# Recycling wood and havesting for guitars



## Warren (Mar 2, 2007)

To builders in the London Area:

I have an old (1960's) stereo console. I think it's solid walnut. The top, sides and doors are about 3/4" to 1" thick and there's a lot of wood here. I was wondering if anyone in the London area would be interested in recycling it. It's free! You just have to come & get it, soon. I don't think anyone would want it for it's intended use it's pretty cool, in a Jerry Lewis/Dean Martin era kind of way but it's a monolith and weighs a ton. I'm going to have to put it in a dumpster if I can't give it away.

Thought I'd ask.


----------



## Greenman (Feb 18, 2007)

Good grab for someone.


----------



## Hamm Guitars (Jan 12, 2007)

Do you have approximate dimensions or pictures?

Andy


----------



## Wild Bill (May 3, 2006)

Warren said:


> To builders in the London Area:
> 
> I have an old (1960's) stereo console. I think it's solid walnut. The top, sides and doors are about 3/4" to 1" thick and there's a lot of wood here. I was wondering if anyone in the London area would be interested in recycling it. It's free! You just have to come & get it, soon. I don't think anyone would want it for it's intended use it's pretty cool, in a Jerry Lewis/Dean Martin era kind of way but it's a monolith and weighs a ton. I'm going to have to put it in a dumpster if I can't give it away.
> 
> Thought I'd ask.


If it uses vacuum tubes it can be a great score for anyone building their own guitar amp...


----------



## ajcoholic (Feb 5, 2006)

Warren said:


> To builders in the London Area:
> 
> I have an old (1960's) stereo console. I think it's solid walnut. The top, sides and doors are about 3/4" to 1" thick and there's a lot of wood here. I was wondering if anyone in the London area would be interested in recycling it. It's free! You just have to come & get it, soon. I don't think anyone would want it for it's intended use it's pretty cool, in a Jerry Lewis/Dean Martin era kind of way but it's a monolith and weighs a ton. I'm going to have to put it in a dumpster if I can't give it away.
> 
> Thought I'd ask.


JFYI a lot of the better quality stuff like that actually used solid core panels (often poplar) with a solid walnut/mahogany/cherry edge and then veneered. Especially if its figured wood, its more than likely a solid core veneered panel.

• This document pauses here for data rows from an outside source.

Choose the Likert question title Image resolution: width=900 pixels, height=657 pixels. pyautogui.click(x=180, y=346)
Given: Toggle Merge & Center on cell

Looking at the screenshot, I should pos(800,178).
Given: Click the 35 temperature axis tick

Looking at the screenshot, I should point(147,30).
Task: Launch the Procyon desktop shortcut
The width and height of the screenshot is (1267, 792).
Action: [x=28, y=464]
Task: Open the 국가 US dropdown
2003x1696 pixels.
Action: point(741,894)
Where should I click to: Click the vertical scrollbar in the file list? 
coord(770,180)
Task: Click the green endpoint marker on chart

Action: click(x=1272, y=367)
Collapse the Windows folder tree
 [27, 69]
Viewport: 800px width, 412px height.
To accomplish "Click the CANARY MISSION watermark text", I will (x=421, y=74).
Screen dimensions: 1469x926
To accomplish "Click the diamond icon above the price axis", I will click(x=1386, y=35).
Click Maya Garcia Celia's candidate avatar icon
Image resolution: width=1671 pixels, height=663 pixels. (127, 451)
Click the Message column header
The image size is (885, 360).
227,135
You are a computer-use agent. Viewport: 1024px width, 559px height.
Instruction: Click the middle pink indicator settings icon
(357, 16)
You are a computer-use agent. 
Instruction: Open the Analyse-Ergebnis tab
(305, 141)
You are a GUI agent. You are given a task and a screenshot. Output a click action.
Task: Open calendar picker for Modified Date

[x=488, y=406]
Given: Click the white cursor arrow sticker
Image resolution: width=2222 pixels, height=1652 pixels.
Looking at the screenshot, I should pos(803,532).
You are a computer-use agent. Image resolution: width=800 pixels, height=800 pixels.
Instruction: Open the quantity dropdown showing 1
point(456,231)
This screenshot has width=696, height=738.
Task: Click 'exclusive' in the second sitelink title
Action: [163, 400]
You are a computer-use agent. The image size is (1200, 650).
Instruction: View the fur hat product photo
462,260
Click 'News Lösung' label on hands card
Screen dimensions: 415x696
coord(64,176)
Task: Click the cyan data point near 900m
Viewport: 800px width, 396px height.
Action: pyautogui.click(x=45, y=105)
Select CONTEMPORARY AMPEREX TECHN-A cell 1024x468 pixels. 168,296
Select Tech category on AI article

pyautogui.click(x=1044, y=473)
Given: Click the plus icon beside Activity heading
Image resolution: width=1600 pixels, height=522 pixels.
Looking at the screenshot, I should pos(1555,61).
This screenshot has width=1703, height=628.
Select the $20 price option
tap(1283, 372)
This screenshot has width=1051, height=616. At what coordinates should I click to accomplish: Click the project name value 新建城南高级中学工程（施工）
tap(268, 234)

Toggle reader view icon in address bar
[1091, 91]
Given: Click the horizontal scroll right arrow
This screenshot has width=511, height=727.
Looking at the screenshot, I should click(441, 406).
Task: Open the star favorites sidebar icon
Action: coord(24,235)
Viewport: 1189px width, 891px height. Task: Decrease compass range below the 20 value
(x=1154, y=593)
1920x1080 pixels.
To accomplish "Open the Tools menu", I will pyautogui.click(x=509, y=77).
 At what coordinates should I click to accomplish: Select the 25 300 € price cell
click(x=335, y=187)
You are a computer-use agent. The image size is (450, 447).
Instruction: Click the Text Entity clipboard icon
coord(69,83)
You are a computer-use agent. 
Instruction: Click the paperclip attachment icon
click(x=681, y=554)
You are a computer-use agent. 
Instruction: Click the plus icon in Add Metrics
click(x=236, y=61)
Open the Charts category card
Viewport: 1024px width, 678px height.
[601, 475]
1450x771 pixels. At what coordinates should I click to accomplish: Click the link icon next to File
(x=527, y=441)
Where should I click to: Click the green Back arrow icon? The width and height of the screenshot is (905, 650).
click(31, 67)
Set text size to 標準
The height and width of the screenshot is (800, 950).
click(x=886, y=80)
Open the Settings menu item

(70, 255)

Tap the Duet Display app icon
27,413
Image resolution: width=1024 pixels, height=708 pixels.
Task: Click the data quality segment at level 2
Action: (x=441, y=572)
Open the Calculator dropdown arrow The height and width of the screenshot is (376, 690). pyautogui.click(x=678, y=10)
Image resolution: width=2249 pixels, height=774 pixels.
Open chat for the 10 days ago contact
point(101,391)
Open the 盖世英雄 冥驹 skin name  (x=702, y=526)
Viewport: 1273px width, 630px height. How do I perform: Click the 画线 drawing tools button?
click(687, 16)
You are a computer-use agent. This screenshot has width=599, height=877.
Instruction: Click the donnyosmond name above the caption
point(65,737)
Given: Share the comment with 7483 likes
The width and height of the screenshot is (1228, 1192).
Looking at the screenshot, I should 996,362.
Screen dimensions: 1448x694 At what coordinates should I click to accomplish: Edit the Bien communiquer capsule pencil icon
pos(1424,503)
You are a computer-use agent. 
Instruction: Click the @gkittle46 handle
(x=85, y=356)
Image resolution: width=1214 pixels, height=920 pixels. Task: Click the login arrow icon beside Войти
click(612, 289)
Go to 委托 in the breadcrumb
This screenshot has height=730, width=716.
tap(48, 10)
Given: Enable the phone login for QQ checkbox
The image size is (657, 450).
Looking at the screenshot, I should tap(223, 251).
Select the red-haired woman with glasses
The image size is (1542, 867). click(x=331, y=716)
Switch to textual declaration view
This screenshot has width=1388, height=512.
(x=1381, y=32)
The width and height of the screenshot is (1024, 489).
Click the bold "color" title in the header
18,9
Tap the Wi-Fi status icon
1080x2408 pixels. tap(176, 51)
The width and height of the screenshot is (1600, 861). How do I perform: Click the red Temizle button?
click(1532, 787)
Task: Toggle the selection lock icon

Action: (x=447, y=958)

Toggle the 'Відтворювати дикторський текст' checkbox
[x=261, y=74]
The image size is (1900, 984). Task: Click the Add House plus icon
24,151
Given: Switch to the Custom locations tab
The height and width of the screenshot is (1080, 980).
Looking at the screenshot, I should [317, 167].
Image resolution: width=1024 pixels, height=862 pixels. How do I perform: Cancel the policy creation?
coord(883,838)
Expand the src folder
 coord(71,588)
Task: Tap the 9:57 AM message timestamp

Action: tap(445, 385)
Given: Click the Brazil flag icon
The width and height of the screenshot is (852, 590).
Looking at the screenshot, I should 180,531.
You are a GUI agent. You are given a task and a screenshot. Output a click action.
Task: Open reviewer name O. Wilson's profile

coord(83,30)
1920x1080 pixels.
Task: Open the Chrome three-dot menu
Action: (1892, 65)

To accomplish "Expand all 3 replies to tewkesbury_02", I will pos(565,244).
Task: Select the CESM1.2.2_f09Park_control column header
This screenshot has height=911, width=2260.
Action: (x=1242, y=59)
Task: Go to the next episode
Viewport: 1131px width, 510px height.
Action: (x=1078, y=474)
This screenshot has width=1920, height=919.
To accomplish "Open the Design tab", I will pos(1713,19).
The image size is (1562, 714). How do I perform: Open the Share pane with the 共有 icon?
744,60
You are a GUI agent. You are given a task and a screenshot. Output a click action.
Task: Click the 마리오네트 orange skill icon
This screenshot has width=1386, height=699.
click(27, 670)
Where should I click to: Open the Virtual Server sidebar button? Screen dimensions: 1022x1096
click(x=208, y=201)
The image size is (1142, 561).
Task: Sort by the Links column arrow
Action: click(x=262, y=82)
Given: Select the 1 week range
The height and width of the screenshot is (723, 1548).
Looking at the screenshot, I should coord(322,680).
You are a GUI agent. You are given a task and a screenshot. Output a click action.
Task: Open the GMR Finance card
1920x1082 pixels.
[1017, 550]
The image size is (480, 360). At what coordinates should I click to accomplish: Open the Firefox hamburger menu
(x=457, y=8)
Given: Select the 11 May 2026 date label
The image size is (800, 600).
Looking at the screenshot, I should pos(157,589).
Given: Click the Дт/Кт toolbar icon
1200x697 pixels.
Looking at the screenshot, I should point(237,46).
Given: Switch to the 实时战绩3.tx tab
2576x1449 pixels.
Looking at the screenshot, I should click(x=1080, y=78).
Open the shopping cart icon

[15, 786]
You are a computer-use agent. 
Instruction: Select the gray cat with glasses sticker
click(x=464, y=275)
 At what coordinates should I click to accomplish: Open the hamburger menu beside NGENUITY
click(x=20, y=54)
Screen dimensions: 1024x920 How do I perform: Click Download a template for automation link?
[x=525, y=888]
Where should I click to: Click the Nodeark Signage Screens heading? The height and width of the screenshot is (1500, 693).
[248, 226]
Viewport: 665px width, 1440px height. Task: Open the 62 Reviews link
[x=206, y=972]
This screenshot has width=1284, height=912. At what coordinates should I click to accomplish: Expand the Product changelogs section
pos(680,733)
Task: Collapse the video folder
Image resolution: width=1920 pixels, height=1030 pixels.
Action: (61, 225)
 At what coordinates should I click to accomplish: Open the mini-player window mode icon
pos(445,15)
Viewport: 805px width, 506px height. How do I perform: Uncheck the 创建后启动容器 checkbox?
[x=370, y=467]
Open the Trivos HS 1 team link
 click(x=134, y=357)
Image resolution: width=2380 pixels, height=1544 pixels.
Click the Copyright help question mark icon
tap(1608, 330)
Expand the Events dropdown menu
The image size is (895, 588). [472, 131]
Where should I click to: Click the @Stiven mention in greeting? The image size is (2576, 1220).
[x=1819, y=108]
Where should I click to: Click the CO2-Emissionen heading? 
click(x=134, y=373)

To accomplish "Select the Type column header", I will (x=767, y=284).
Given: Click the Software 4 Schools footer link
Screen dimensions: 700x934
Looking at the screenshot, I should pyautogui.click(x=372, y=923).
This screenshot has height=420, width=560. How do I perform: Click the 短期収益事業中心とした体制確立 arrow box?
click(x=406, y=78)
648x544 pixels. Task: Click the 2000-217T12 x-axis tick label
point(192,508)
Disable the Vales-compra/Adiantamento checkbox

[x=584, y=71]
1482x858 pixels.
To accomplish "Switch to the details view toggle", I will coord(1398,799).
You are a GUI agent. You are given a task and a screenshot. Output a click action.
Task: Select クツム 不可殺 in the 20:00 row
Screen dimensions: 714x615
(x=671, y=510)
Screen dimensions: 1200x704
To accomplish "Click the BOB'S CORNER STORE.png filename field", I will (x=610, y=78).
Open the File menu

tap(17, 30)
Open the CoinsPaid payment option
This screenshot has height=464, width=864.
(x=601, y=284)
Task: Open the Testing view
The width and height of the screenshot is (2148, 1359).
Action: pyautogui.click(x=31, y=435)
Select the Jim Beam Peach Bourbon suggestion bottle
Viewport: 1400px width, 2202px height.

I have modified a bunch of those old cab's into bars, buffets, etc in my shop over the years.

AJC


----------



## Warren (Mar 2, 2007)

I don't think it's panels I have to go check it tonight because my garage is down and the the contractor wants to haul all the crap away on Thursday. I'll report back for sure tomorrow after I check it. I'm pretty sure it's solid. I'd like to give it to someone rather than scrap it. It seems like such a waste of material.


----------



## Warren (Mar 2, 2007)

Hamm Guitars said:


> Do you have approximate dimensions or pictures?
> 
> Andy


I don't have any pictures but it's 2 levels high, about 8 feet long and 5 feet high by about 2' 6" deep on the bottom half and 2' on the top half. I'll try to get some pictures tonight on my digital and PM them to you.


----------



## Warren (Mar 2, 2007)

I couldn't get picture because it's all tarped up, but the contractor is going to leave it until after the garage is done & take it with the scrap from the new garage. So, it'll be around for another month or so. If anyone is interested in it and you're in London let me know, please give it a good home or re-use it. Anyone is welcome. I'm pretty sure it is walnut and not panels.


----------



## Hamm Guitars (Jan 12, 2007)

If I'm in London in the next little while I'll send you a PM.

Andy


----------



## Warren (Mar 2, 2007)

Hamm Guitars said:


> If I'm in London in the next little while I'll send you a PM.
> 
> Andy


No problem.


----------